§ **ASSIGNMENT**
Nothing below is to be printed except the lines between the line holding "Il prospettivismo relativismo (46, 767)" and the line holding "Inversione tra essere e apparire (51, 282)", inclusive, each exactly as it appears.

§ **EXERCISE INPUT**
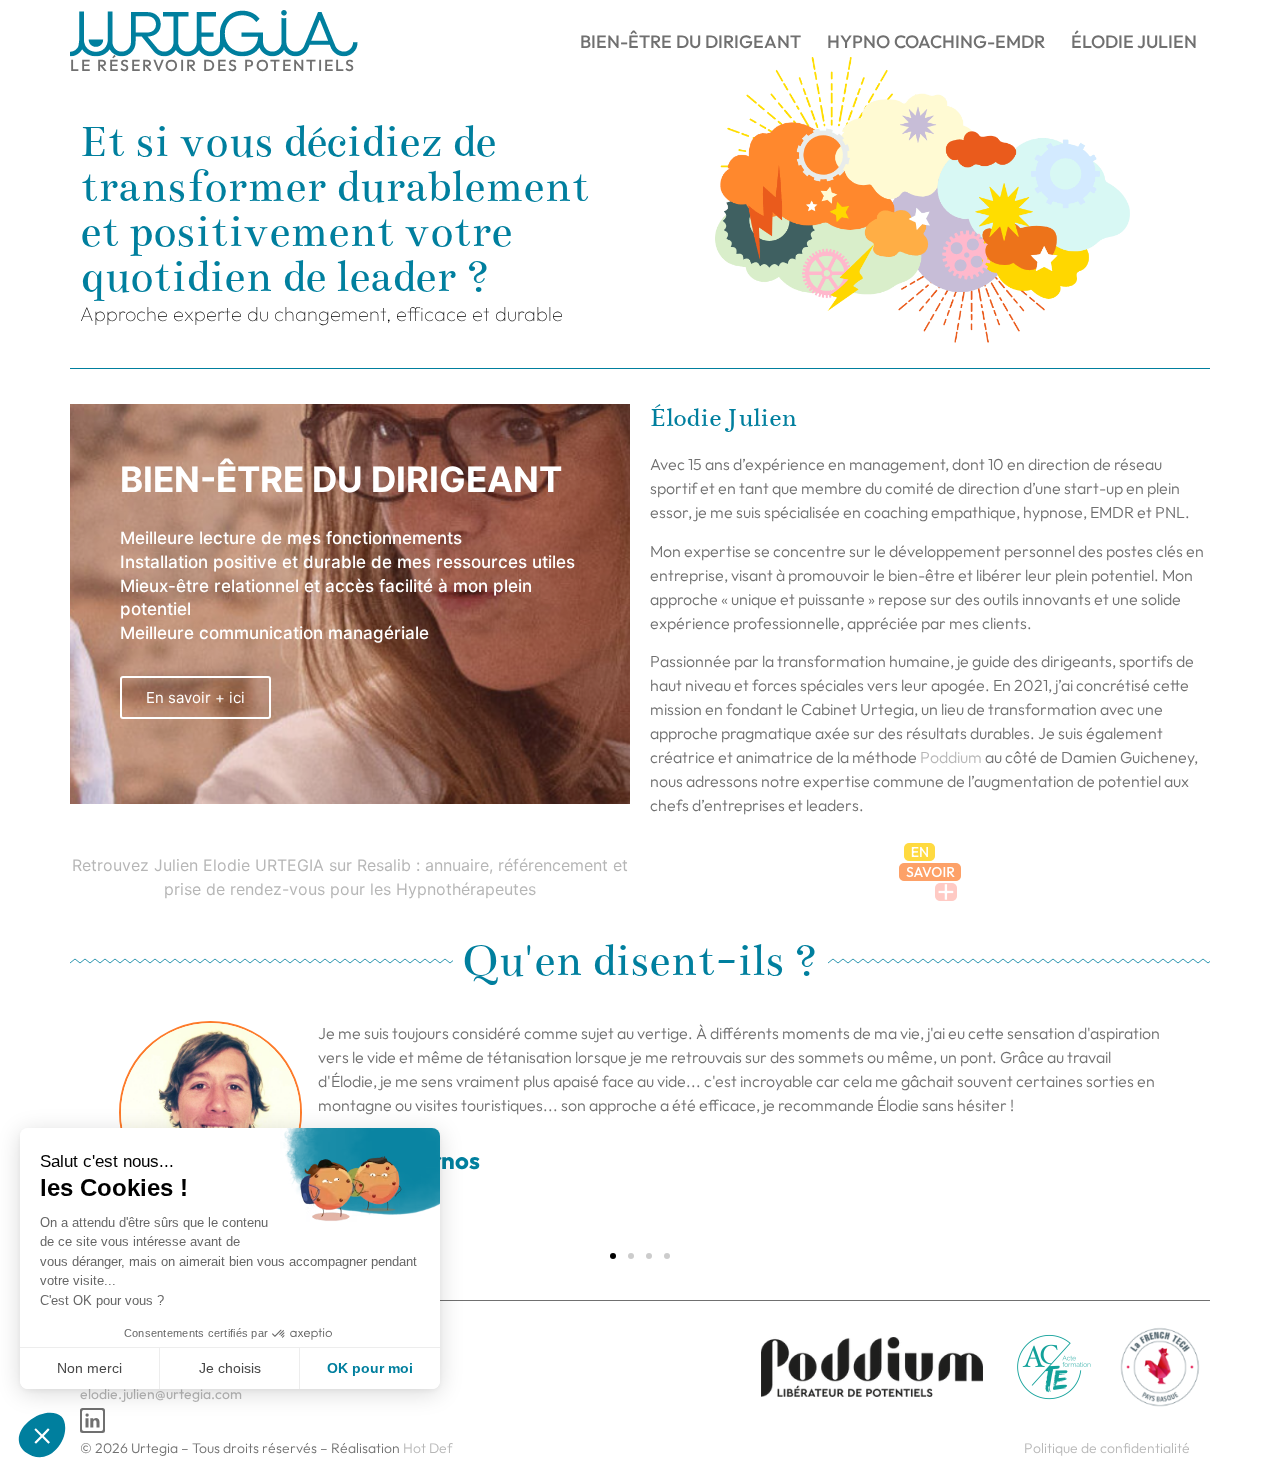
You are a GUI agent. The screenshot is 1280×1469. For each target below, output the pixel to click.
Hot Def (428, 1448)
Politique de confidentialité (1107, 1448)
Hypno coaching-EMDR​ (936, 41)
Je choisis (230, 1368)
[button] (613, 1256)
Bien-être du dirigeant (690, 41)
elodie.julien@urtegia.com (161, 1394)
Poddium (951, 757)
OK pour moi (370, 1368)
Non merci (89, 1368)
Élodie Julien (1134, 41)
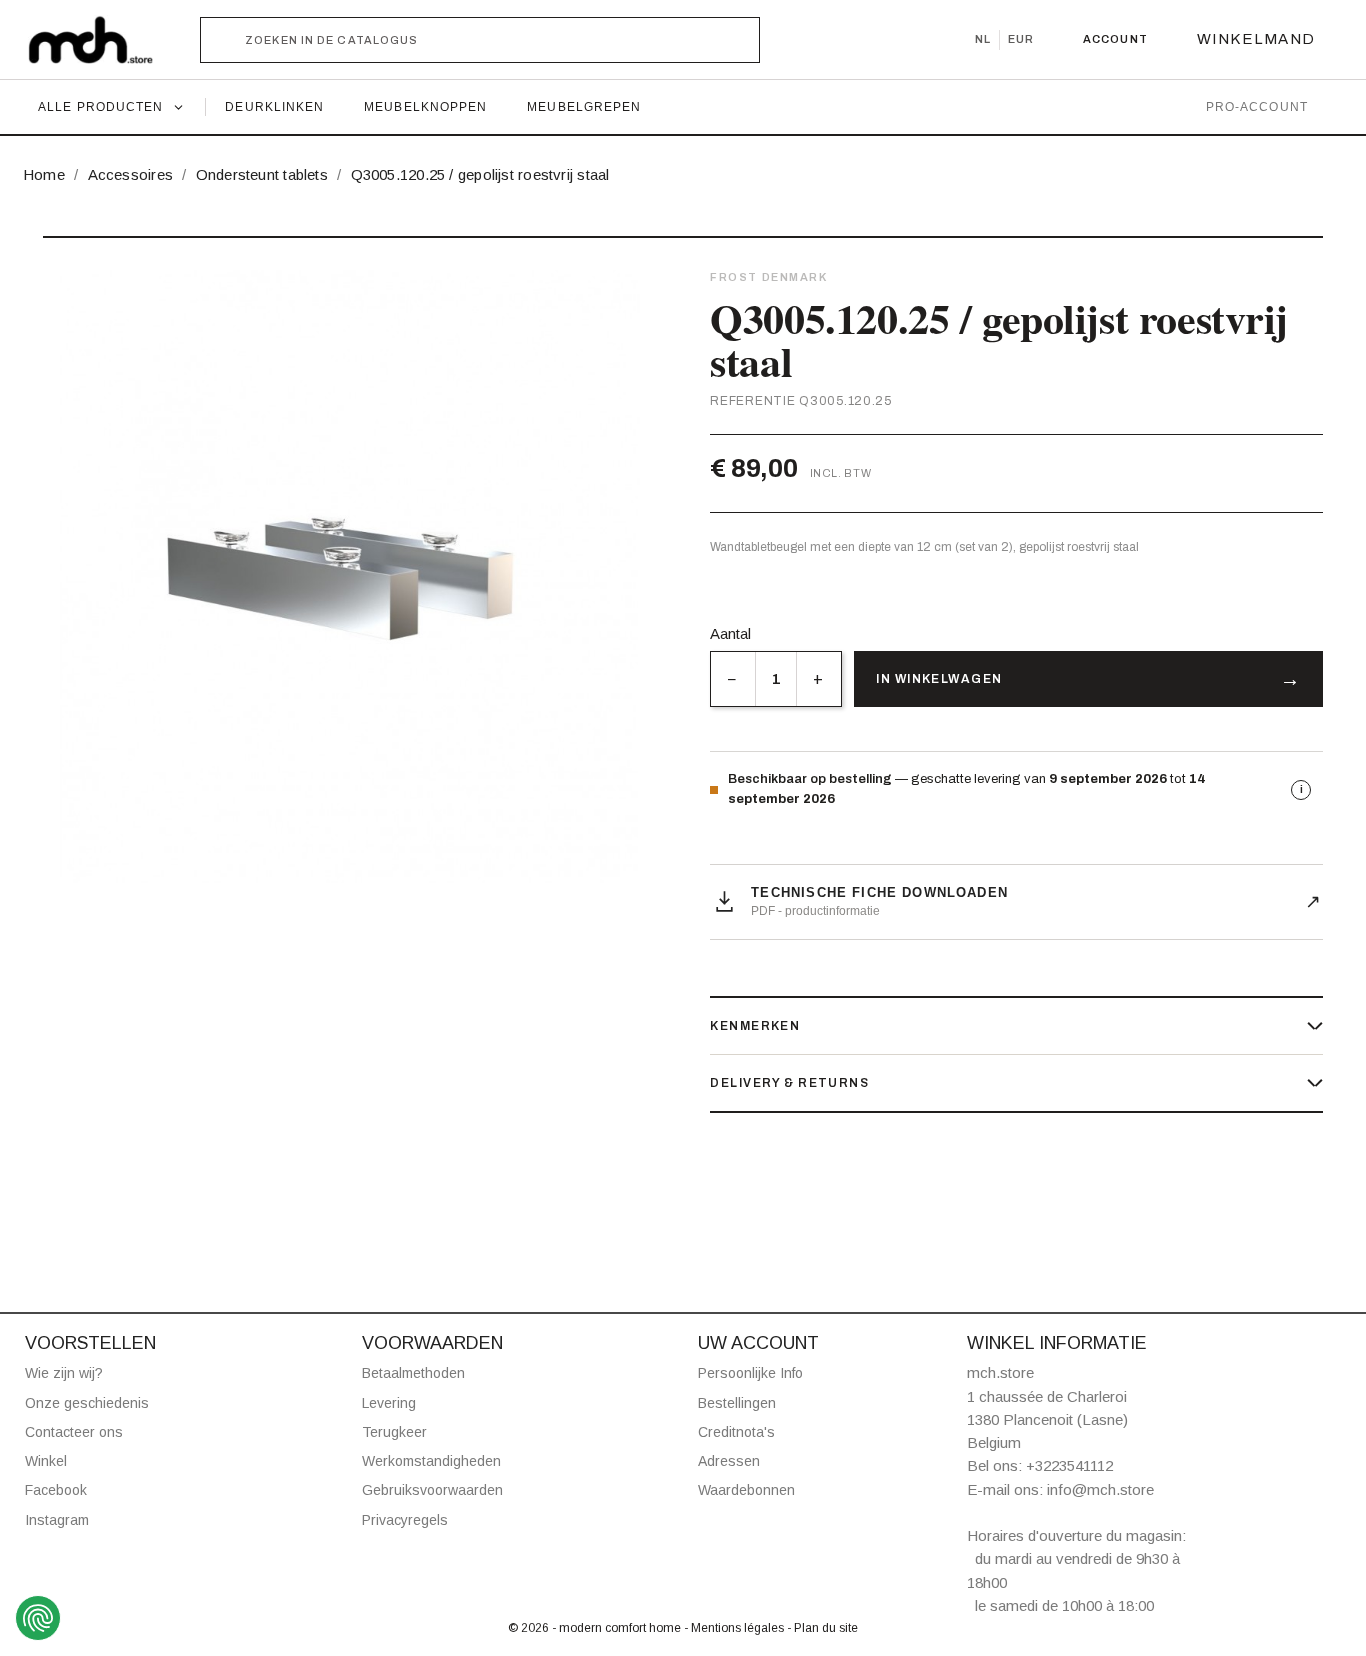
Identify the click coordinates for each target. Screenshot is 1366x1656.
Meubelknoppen (425, 107)
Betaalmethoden (413, 1373)
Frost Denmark (768, 277)
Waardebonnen (746, 1490)
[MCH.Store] (100, 40)
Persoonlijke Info (750, 1373)
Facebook (56, 1490)
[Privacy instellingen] (38, 1618)
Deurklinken (274, 107)
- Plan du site (822, 1628)
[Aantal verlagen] (732, 679)
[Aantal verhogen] (818, 679)
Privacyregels (405, 1520)
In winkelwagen (939, 679)
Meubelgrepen (584, 107)
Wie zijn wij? (64, 1373)
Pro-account (1257, 107)
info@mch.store (1100, 1489)
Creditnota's (736, 1432)
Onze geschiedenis (87, 1403)
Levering (389, 1403)
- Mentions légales (735, 1628)
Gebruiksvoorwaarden (432, 1490)
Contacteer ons (74, 1432)
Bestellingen (737, 1403)
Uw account (758, 1343)
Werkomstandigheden (431, 1461)
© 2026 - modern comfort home (596, 1628)
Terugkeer (394, 1432)
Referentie (752, 401)
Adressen (729, 1461)
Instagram (57, 1520)
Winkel (46, 1461)
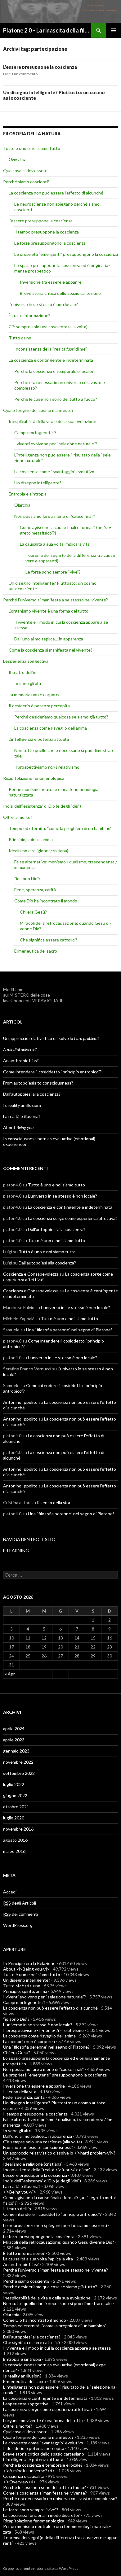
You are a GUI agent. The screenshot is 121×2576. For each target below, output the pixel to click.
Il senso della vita (53, 1502)
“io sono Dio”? (27, 878)
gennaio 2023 (16, 1750)
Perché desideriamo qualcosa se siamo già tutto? (61, 716)
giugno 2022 (15, 1795)
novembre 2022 (18, 1762)
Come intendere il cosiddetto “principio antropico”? (52, 1071)
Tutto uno (20, 337)
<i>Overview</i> (19, 2481)
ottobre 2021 (16, 1806)
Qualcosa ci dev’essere (25, 170)
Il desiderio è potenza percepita (39, 705)
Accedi (9, 1891)
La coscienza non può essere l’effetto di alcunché (56, 192)
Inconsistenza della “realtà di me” (50, 348)
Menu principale (113, 30)
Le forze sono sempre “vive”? (53, 571)
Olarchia (22, 505)
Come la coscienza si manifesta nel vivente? (50, 650)
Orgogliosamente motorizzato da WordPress (40, 2568)
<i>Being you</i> (19, 2191)
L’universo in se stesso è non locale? (43, 304)
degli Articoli (19, 1903)
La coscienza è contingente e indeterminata (51, 360)
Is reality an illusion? (22, 1105)
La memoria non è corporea (34, 694)
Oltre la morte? (17, 817)
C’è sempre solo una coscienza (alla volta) (48, 326)
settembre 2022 (19, 1773)
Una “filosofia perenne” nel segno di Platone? (69, 1329)
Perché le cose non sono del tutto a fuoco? (55, 399)
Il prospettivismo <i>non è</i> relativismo (43, 2030)
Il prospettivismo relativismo (46, 767)
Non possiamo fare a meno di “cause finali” (54, 516)
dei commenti (20, 1914)
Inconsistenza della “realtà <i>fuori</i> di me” (47, 2169)
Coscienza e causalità (23, 2476)
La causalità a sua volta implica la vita (55, 544)
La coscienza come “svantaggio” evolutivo (54, 471)
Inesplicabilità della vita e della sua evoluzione (52, 421)
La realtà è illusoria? (21, 1116)
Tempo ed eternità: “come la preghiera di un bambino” (60, 828)
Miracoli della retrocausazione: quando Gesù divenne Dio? (58, 2242)
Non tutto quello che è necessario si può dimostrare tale (57, 2303)
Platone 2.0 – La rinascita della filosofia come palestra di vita (47, 30)
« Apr (10, 1673)
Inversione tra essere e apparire (51, 282)
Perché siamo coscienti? (26, 181)
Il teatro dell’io (23, 672)
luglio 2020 (13, 1817)
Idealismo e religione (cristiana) (38, 850)
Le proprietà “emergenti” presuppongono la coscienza (66, 254)
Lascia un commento (20, 74)
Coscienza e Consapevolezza (31, 1274)
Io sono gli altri (28, 683)
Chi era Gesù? (33, 912)
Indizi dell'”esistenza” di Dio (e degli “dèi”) (42, 806)
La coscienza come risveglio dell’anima (50, 728)
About (18, 1127)
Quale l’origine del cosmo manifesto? (38, 410)
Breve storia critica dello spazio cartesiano (60, 293)
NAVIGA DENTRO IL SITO (29, 1539)
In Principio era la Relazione (29, 1963)
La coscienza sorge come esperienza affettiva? (72, 1218)
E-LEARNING (16, 1550)
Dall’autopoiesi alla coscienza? (31, 1094)
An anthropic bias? (21, 1060)
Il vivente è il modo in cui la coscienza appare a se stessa (57, 2348)
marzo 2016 (14, 1851)
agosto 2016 (15, 1840)
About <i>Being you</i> (26, 1968)
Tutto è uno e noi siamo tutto (31, 148)
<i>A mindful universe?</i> (29, 2470)
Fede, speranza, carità (35, 889)
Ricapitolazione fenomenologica (33, 778)
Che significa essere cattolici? (48, 939)
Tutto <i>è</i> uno (21, 1985)
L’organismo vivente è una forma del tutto (48, 610)
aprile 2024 (14, 1728)
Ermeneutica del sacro (35, 951)
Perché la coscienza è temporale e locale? (54, 371)
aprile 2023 (14, 1739)
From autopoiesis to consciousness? (38, 1082)
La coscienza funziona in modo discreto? (41, 2515)
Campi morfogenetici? (35, 432)
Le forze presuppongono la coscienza (50, 243)
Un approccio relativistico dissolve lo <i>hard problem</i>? (59, 2152)
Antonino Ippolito (20, 1402)
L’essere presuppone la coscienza (40, 67)
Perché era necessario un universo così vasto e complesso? (60, 2498)
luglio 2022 (13, 1784)
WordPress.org (18, 1925)
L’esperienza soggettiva (25, 661)
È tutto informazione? (29, 315)
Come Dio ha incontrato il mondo (45, 900)
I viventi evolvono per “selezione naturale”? (55, 443)
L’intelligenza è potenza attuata (39, 739)
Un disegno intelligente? (37, 482)
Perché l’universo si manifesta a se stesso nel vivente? (55, 599)
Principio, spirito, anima (31, 839)
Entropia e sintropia (28, 493)
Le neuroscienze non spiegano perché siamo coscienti (55, 2225)
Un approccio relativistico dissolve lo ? (51, 1038)
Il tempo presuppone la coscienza (46, 231)
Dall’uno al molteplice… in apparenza (48, 638)
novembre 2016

§ **EXERCISE RESULT**
Il prospettivismo relativismo (46, 767)
Non possiamo fare a meno di “cause finali” (54, 516)
dei commenti (20, 1914)
Inconsistenza della “realtà <i>fuori</i> di me” (47, 2169)
Coscienza e causalità (23, 2476)
La causalità a sua volta implica la vita (55, 544)
La coscienza come “svantaggio” evolutivo (54, 471)
Inesplicabilità della vita e della sua evoluzione (52, 421)
La realtà è illusoria? (21, 1116)
Tempo ed eternità: “come la preghiera di un bambino” (60, 828)
Miracoli della retrocausazione: quando Gesù divenne Dio? (58, 2242)
Non tutto quello che è necessario si può dimostrare tale (57, 2303)
Platone 2.0 – La rinascita della filosofia come palestra di vita (47, 30)
« Apr (10, 1673)
Inversione tra essere e apparire (51, 282)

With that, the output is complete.